Tumor and normal tissues from 37 of the 49 patients were used for the oligonucleotide microarray analysis. Twenty (TN paired) of the 37 patients had primary tumor samples and matched normal mucosa available for analysis. Total RNA from snap-frozen tissue samples from the 37 patients was extracted with TRIsol™ reagent (Gibco BRL) following the manufacturer's protocol and re-purified by the RNAeasy Mini-spin column (Qiagen). Five to 10 μg of total RNA was reverse transcribed in the presence of an oligo dT-T7 primer. The cDNA was used for in vitro transcription amplification reaction in the presence of biotinylated nucleotides. Fifteen μg of labeled cRNA was fragmented and then hybridized against the Affymetrix HG_U95Av2 oligonucleotide arrays (Affymetrix, Santa Clara, CA). The arrays were scanned using a Hewlett Packard confocal laser scanner and analyzed using MicroArray Suite 5.0 (Affymetrix).

The microarray data have been deposited in NCBIs Gene Expression Omnibus (GEO) http://www.ncbi.nlm.nih.gov/geo/ and can be accessed through GEO Series accession number GSE13601.

RNA preparation and real-time RT-PCR

RT-PCR of GLUT3, HSAL2, and PACE4 was performed on the larger cohort of 49 patients. Two μg of total RNA was reverse transcribed with MultiScribe™ Reverse Transcriptase (Applied Biosystems, Inc.). Gene specific primers were designed using the Primer3 Program. Sequences of PCR primer sets (in 5'-3' direction) were as follows: GLUT3 forward: TAGAAAGCCTGTTCCCCTCA, GLUT3 backward: GTGGCGGGATTACTTCAAAA; HSAL2 forward: CCCTCCTATTTCAGCCTCCT, HSAL2 backward: TCTTCAGTACCGGCACCTTC; PACE4 forward: CCTGTGTGACCCTCTGTCCT, PACE4 backward: GGTTCATCCACGCACTTTTT. The sequence of PCR primer sets for 18S rRNA were previously described [12]. Quantification of transcripts was performed by the ICycler Detection System (Bio-Rad Laboratories) using SYBR green detection. The relative quantification of a target gene in comparison to a reference (18S rRNA) was performed as described [13]. Unless otherwise stated, each assay included duplicate reactions for each sample and was repeated twice.

Statistical analysis

All correlation and outcome analysis was performed using the JMP statistical software package version 4.0.0 (SAS Institute, Inc.).
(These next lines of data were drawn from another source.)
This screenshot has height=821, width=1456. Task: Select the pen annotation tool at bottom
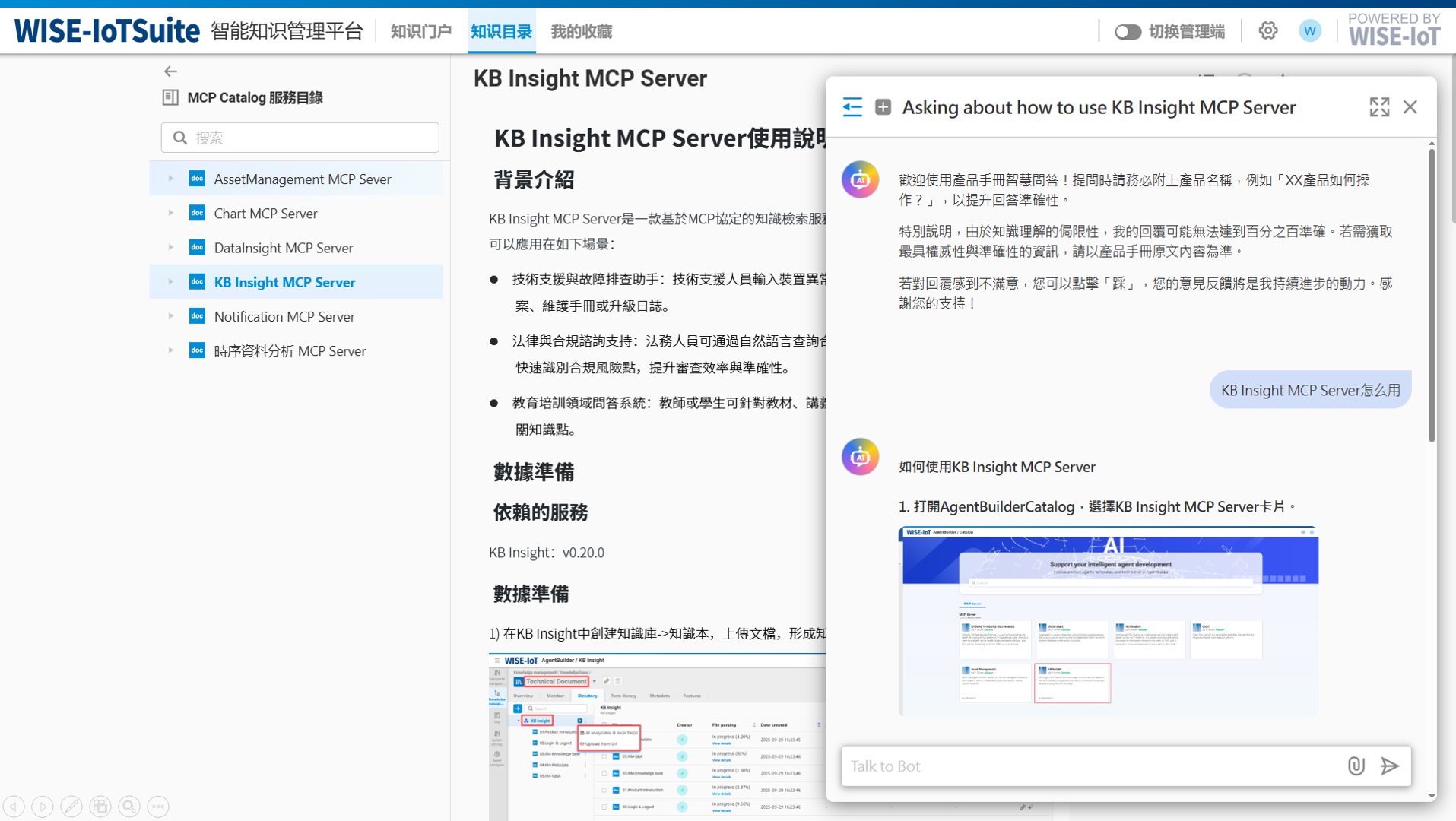pos(71,806)
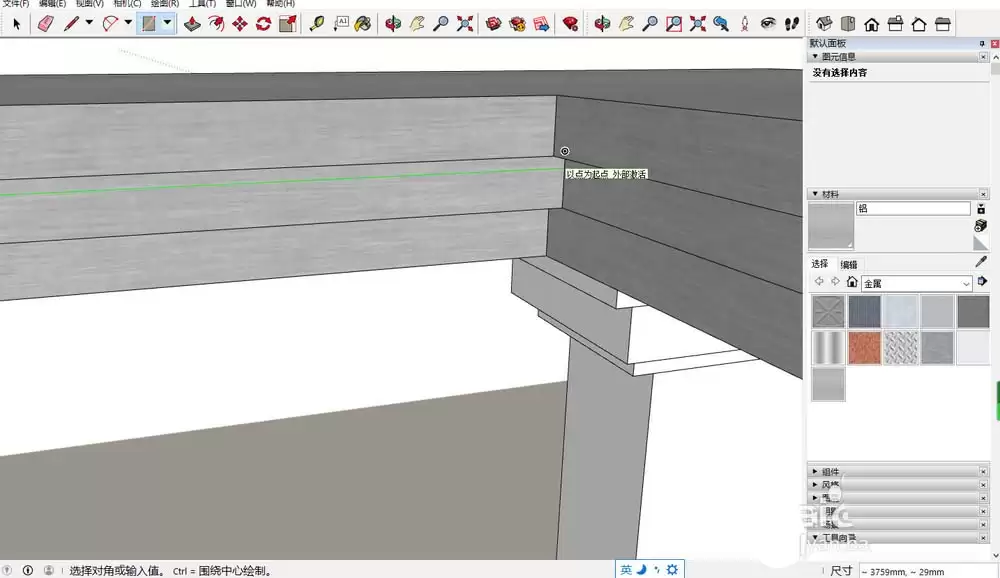
Task: Select the Push/Pull tool
Action: coord(191,23)
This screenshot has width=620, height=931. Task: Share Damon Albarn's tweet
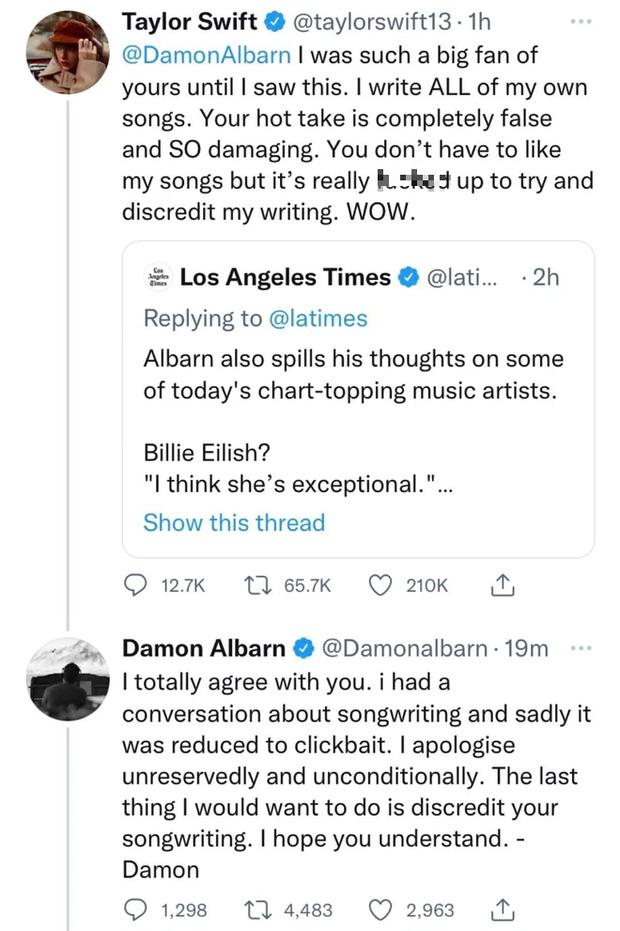[x=503, y=909]
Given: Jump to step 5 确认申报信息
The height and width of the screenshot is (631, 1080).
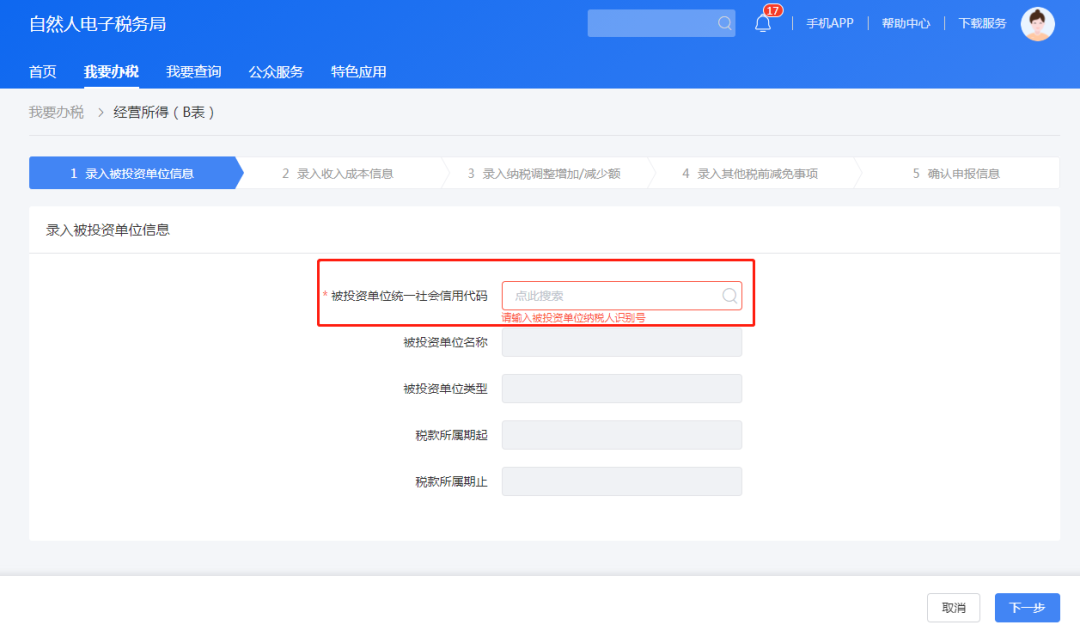Looking at the screenshot, I should click(955, 173).
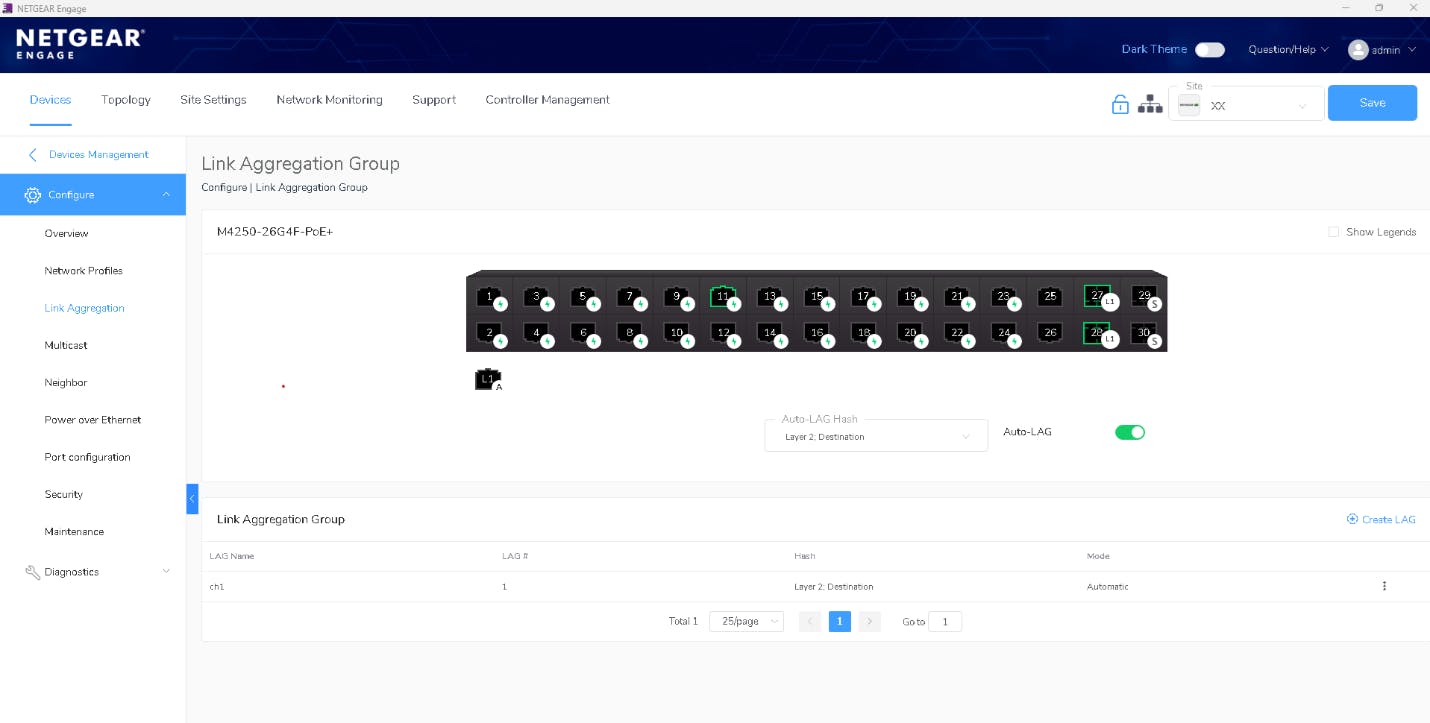Switch to the Topology tab
The width and height of the screenshot is (1430, 723).
coord(126,100)
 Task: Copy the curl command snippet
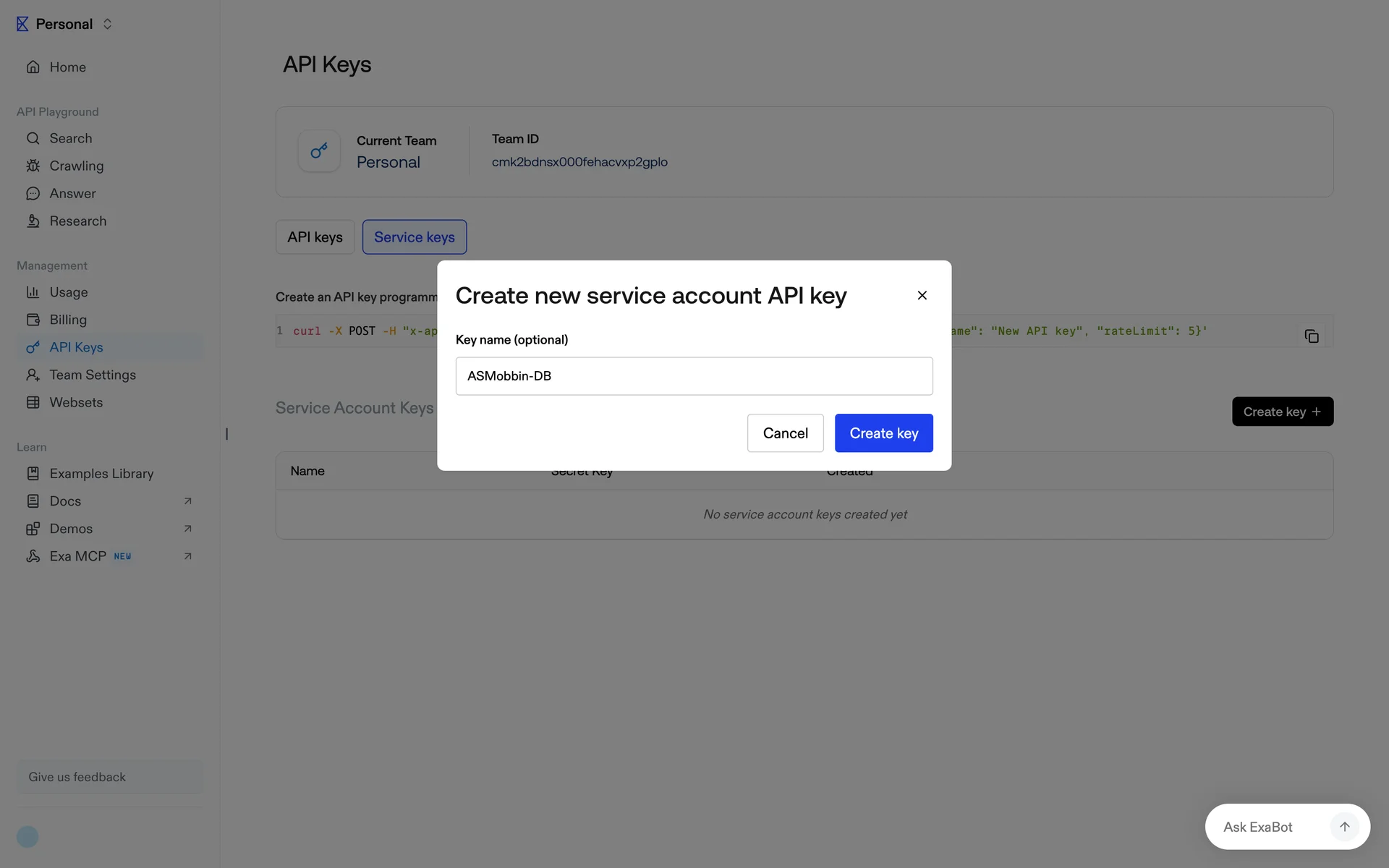(1311, 336)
Disease-free survival is defined as the time from surgery to the day of the first recurrence or death. Relapse-free survival was defined as time from surgery to the day of the first recurrence. Overall survival was defined as time from surgery to the day of death or last follow-up.

Results and discussion

Gene expression patterns in oral tongue SCC

We analyzed gene expression profiles in 20 patients with oral tongue SCC by comparison between primary tumor samples and their matched morphologically normal mucosa. Among 12,625 probe sets in the Affymetrix array, 77 probe sets had statistically significant difference (P < 0.05) between all tumors and their matched normal tissues. There were 60 probe sets representing 45 genes and 11 ESTs that were increased and 17 probe sets representing 9 genes and 8 ESTs that were decreased in tumors compared to normal controls. Table 2 lists the genes that were up-regulated or down-regulated along with the fold changes in gene expression in tumor compared to their normal counterparts. These include genes known to be relevant in oncogenesis such as cell proliferation, apoptosis, development, angiogenesis, invasion and metastasis as well as genes that have not been implicated in oral tongue carcinogenesis. Among the 45 over-expressed genes, MMP-1 encoding interstitial collagenase showed the highest level of increase (average: 34.18 fold). MMP-7 and MMP-12 were also found to be overexpressed. Matrix metalloproteinases (MMPs), a family of 23 human zinc-dependent extracellular endopeptidases involved in the degradation of extracellular matrix and basement membrane during tumor cell invasion, have been implicated in a number of different human tumors including head and neck SCC [14,15]. Not surprisingly, enhanced MMP-1 expression has been found to be associated with malignant progression as well as poor outcome in head and neck SCC [15-17]. Likewise, MMP-7 and MMP-12 have both been implicated in tumor aggressiveness in oral SCC [18]. Genes that have been shown to be involved in epithelial development and differentiation such as the cytokeratins KRT16 and KRT17 were found to be overexpessed. In their study investigating RNA from head and neck SCC and normal tissues, Villaret et al. (2000) found KRT6 and KRT16 to be the genes most commonly expressed [19]. Similarly, KRT16 has also been found to be highly expressed in squamous cell carcinoma of the skin [20]. In addition, those that play a role in angiogenesis, such as hypoxia-inducible factor (HIF-1α) and platelet-derived endothelial cell growth factor (ECGF1) were also overexpressed. Several transcripts were found to be significantly under-expressed or absent in tumor compared with matched normal tissues including those that encode for cell surface (CO-029), nuclear (ZAKI-4) and extracellular proteins (hSBP).

Table 2.

Genes differentially expressed between oral tongue tumor and case-matched histologically normal mucosae (TN paired, n = 20)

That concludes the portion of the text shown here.